● TASK DIRECTIONS: Each line below should be copied exactly as it stands.

● SUPPLIED ENTRIES:
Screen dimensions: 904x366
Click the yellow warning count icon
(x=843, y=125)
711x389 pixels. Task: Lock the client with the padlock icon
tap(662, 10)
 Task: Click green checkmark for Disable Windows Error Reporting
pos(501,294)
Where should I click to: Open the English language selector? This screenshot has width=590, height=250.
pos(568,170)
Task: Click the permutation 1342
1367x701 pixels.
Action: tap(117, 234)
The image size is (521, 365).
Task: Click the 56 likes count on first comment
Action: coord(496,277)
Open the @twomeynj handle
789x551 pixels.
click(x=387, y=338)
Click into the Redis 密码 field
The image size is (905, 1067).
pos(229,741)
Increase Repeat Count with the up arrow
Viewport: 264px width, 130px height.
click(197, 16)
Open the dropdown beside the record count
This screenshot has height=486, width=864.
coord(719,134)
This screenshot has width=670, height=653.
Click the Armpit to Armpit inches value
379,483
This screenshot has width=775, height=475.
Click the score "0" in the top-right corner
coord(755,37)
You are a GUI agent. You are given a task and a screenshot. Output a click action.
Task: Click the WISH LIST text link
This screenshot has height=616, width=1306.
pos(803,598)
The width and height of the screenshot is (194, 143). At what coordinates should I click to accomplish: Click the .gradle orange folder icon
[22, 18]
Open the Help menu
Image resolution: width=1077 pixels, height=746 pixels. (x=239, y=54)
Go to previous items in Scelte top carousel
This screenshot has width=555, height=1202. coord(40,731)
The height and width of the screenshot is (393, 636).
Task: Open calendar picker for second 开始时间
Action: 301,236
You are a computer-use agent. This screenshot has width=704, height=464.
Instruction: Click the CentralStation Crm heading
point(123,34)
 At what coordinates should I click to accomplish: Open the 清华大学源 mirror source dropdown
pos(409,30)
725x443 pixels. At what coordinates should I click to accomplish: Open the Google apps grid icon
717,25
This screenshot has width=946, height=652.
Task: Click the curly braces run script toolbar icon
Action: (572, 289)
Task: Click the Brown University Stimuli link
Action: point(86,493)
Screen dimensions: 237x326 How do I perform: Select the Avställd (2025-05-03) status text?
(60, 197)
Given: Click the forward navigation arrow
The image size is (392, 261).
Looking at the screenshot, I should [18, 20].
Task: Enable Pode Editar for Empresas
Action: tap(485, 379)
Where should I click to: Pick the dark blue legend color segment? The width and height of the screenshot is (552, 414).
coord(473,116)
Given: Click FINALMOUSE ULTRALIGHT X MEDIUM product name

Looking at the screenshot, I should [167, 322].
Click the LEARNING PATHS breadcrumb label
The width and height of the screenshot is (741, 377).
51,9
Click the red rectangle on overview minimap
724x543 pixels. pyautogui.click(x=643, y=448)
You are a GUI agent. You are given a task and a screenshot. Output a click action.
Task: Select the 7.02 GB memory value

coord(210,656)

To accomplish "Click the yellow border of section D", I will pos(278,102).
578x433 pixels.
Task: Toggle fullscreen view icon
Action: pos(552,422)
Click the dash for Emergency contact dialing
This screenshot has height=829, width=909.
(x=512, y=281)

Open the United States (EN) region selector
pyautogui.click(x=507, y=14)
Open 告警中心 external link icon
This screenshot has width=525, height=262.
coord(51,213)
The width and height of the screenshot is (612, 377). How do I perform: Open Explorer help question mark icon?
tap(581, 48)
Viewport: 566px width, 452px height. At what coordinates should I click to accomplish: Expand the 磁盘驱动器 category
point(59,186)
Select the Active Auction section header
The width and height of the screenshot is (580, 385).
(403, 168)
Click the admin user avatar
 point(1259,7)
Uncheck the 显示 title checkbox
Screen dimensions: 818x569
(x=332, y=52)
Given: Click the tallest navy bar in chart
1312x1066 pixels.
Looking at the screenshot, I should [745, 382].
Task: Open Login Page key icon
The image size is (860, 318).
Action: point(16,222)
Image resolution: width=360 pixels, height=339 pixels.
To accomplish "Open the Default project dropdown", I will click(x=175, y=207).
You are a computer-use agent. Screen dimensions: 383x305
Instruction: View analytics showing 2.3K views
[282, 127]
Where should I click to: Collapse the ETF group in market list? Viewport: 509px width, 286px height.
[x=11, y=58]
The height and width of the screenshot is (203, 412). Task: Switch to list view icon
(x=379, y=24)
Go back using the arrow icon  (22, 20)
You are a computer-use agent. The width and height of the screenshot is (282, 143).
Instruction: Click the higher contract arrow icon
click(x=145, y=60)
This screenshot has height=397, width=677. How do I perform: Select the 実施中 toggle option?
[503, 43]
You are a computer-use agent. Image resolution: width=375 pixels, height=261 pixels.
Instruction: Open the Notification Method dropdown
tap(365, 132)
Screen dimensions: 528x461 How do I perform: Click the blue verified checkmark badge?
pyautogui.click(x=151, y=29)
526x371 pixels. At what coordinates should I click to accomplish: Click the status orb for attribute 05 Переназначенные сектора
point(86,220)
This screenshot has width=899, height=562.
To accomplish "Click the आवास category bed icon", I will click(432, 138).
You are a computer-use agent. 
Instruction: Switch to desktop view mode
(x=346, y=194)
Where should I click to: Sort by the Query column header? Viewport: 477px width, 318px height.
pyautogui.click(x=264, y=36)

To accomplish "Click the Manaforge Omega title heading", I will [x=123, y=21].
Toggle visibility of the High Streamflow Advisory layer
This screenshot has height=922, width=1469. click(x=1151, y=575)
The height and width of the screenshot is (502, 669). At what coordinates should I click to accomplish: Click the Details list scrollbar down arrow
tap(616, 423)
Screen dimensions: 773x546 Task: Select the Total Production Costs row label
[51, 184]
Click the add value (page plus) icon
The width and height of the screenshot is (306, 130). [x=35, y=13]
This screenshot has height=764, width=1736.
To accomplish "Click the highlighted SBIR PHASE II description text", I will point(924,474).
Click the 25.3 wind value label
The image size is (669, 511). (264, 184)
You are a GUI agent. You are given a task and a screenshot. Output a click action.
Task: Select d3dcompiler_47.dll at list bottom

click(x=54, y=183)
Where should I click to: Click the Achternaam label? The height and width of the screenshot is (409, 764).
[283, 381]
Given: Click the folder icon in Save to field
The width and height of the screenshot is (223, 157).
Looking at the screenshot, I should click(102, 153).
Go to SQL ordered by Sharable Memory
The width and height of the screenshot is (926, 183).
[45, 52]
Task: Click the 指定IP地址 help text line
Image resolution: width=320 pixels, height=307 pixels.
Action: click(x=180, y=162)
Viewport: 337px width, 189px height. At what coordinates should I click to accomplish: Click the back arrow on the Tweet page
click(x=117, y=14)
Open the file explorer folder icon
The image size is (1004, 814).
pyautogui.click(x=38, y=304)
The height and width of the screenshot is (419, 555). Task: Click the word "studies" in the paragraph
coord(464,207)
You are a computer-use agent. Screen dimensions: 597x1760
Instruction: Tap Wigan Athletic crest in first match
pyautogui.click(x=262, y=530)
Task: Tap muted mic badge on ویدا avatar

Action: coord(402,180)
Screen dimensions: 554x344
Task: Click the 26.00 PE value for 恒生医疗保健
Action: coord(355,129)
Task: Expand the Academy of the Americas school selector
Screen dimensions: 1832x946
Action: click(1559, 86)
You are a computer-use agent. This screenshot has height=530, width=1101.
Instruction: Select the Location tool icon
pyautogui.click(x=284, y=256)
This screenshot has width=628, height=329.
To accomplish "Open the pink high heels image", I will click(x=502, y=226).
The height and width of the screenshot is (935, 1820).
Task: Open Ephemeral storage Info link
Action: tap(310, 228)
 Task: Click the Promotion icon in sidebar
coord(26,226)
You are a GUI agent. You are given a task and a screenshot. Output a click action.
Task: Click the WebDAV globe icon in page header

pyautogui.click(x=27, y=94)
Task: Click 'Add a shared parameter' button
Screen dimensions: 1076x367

● SOLUTION BELOW:
Screen dimensions: 904x366
Click the yellow warning count icon
(x=843, y=125)
711x389 pixels. Task: Lock the client with the padlock icon
tap(662, 10)
 Task: Click green checkmark for Disable Windows Error Reporting
pos(501,294)
Where should I click to: Open the English language selector? This screenshot has width=590, height=250.
pos(568,170)
Task: Click the permutation 1342
1367x701 pixels.
Action: tap(117, 234)
The image size is (521, 365).
Task: Click the 56 likes count on first comment
Action: coord(496,277)
Open the @twomeynj handle
789x551 pixels.
click(x=387, y=338)
Click into the Redis 密码 field
The image size is (905, 1067).
pos(229,741)
Increase Repeat Count with the up arrow
Viewport: 264px width, 130px height.
click(197, 16)
Open the dropdown beside the record count
This screenshot has height=486, width=864.
coord(719,134)
This screenshot has width=670, height=653.
Click the Armpit to Armpit inches value
379,483
This screenshot has width=775, height=475.
Click the score "0" in the top-right corner
coord(755,37)
You are a GUI agent. You are given a task and a screenshot. Output a click action.
Task: Click the WISH LIST text link
This screenshot has height=616, width=1306.
pos(803,598)
The width and height of the screenshot is (194, 143). At what coordinates should I click to accomplish: Click the .gradle orange folder icon
[22, 18]
Open the Help menu
Image resolution: width=1077 pixels, height=746 pixels. (x=239, y=54)
Go to previous items in Scelte top carousel
This screenshot has width=555, height=1202. coord(40,731)
The height and width of the screenshot is (393, 636).
Task: Open calendar picker for second 开始时间
Action: 301,236
You are a computer-use agent. This screenshot has width=704, height=464.
Instruction: Click the CentralStation Crm heading
point(123,34)
 At what coordinates should I click to accomplish: Open the 清华大学源 mirror source dropdown
pos(409,30)
725x443 pixels. At what coordinates should I click to accomplish: Open the Google apps grid icon
717,25
This screenshot has width=946, height=652.
Task: Click the curly braces run script toolbar icon
Action: (572, 289)
Task: Click the Brown University Stimuli link
Action: point(86,493)
Screen dimensions: 237x326 How do I perform: Select the Avställd (2025-05-03) status text?
(60, 197)
Given: Click the forward navigation arrow
The image size is (392, 261).
Looking at the screenshot, I should [18, 20].
Task: Enable Pode Editar for Empresas
Action: tap(485, 379)
Where should I click to: Pick the dark blue legend color segment? The width and height of the screenshot is (552, 414).
coord(473,116)
Given: Click FINALMOUSE ULTRALIGHT X MEDIUM product name

Looking at the screenshot, I should [167, 322].
Click the LEARNING PATHS breadcrumb label
The width and height of the screenshot is (741, 377).
51,9
Click the red rectangle on overview minimap
724x543 pixels. pyautogui.click(x=643, y=448)
You are a GUI agent. You are given a task and a screenshot. Output a click action.
Task: Select the 7.02 GB memory value

coord(210,656)

To accomplish "Click the yellow border of section D", I will pos(278,102).
578x433 pixels.
Task: Toggle fullscreen view icon
Action: pos(552,422)
Click the dash for Emergency contact dialing
This screenshot has height=829, width=909.
(x=512, y=281)

Open the United States (EN) region selector
pyautogui.click(x=507, y=14)
Open 告警中心 external link icon
This screenshot has width=525, height=262.
coord(51,213)
The width and height of the screenshot is (612, 377). How do I perform: Open Explorer help question mark icon?
tap(581, 48)
Viewport: 566px width, 452px height. At what coordinates should I click to accomplish: Expand the 磁盘驱动器 category
point(59,186)
Select the Active Auction section header
The width and height of the screenshot is (580, 385).
(403, 168)
Click the admin user avatar
 point(1259,7)
Uncheck the 显示 title checkbox
Screen dimensions: 818x569
(x=332, y=52)
Given: Click the tallest navy bar in chart
1312x1066 pixels.
Looking at the screenshot, I should [745, 382].
Task: Open Login Page key icon
The image size is (860, 318).
Action: point(16,222)
Image resolution: width=360 pixels, height=339 pixels.
To accomplish "Open the Default project dropdown", I will click(x=175, y=207).
You are a computer-use agent. Screen dimensions: 383x305
Instruction: View analytics showing 2.3K views
[282, 127]
Where should I click to: Collapse the ETF group in market list? Viewport: 509px width, 286px height.
[x=11, y=58]
The height and width of the screenshot is (203, 412). Task: Switch to list view icon
(x=379, y=24)
Go back using the arrow icon  (22, 20)
You are a computer-use agent. The width and height of the screenshot is (282, 143).
Instruction: Click the higher contract arrow icon
click(x=145, y=60)
This screenshot has height=397, width=677. How do I perform: Select the 実施中 toggle option?
[503, 43]
You are a computer-use agent. Image resolution: width=375 pixels, height=261 pixels.
Instruction: Open the Notification Method dropdown
tap(365, 132)
Screen dimensions: 528x461 How do I perform: Click the blue verified checkmark badge?
pyautogui.click(x=151, y=29)
526x371 pixels. At what coordinates should I click to accomplish: Click the status orb for attribute 05 Переназначенные сектора
point(86,220)
This screenshot has width=899, height=562.
To accomplish "Click the आवास category bed icon", I will click(432, 138).
You are a computer-use agent. 
Instruction: Switch to desktop view mode
(x=346, y=194)
Where should I click to: Sort by the Query column header? Viewport: 477px width, 318px height.
pyautogui.click(x=264, y=36)

To accomplish "Click the Manaforge Omega title heading", I will [x=123, y=21].
Toggle visibility of the High Streamflow Advisory layer
This screenshot has height=922, width=1469. click(x=1151, y=575)
The height and width of the screenshot is (502, 669). At what coordinates should I click to accomplish: Click the Details list scrollbar down arrow
tap(616, 423)
Screen dimensions: 773x546 Task: Select the Total Production Costs row label
[51, 184]
Click the add value (page plus) icon
The width and height of the screenshot is (306, 130). [x=35, y=13]
This screenshot has height=764, width=1736.
To accomplish "Click the highlighted SBIR PHASE II description text", I will point(924,474).
Click the 25.3 wind value label
The image size is (669, 511). (264, 184)
You are a GUI agent. You are given a task and a screenshot. Output a click action.
Task: Select d3dcompiler_47.dll at list bottom

click(x=54, y=183)
Where should I click to: Click the Achternaam label? The height and width of the screenshot is (409, 764).
[283, 381]
Given: Click the folder icon in Save to field
The width and height of the screenshot is (223, 157).
Looking at the screenshot, I should click(102, 153).
Go to SQL ordered by Sharable Memory
The width and height of the screenshot is (926, 183).
[45, 52]
Task: Click the 指定IP地址 help text line
Image resolution: width=320 pixels, height=307 pixels.
Action: click(x=180, y=162)
Viewport: 337px width, 189px height. At what coordinates should I click to accomplish: Click the back arrow on the Tweet page
click(x=117, y=14)
Open the file explorer folder icon
The image size is (1004, 814).
pyautogui.click(x=38, y=304)
The height and width of the screenshot is (419, 555). Task: Click the word "studies" in the paragraph
coord(464,207)
You are a computer-use agent. Screen dimensions: 597x1760
Instruction: Tap Wigan Athletic crest in first match
pyautogui.click(x=262, y=530)
Task: Tap muted mic badge on ویدا avatar

Action: coord(402,180)
Screen dimensions: 554x344
Task: Click the 26.00 PE value for 恒生医疗保健
Action: coord(355,129)
Task: Expand the Academy of the Americas school selector
Screen dimensions: 1832x946
Action: click(1559, 86)
You are a computer-use agent. This screenshot has height=530, width=1101.
Instruction: Select the Location tool icon
pyautogui.click(x=284, y=256)
This screenshot has width=628, height=329.
To accomplish "Open the pink high heels image", I will click(x=502, y=226).
The height and width of the screenshot is (935, 1820).
Task: Open Ephemeral storage Info link
Action: tap(310, 228)
 Task: Click the Promotion icon in sidebar
coord(26,226)
You are a GUI agent. You are given a task and a screenshot. Output a click action.
Task: Click the WebDAV globe icon in page header

pyautogui.click(x=27, y=94)
Task: Click 'Add a shared parameter' button
Screen dimensions: 1076x367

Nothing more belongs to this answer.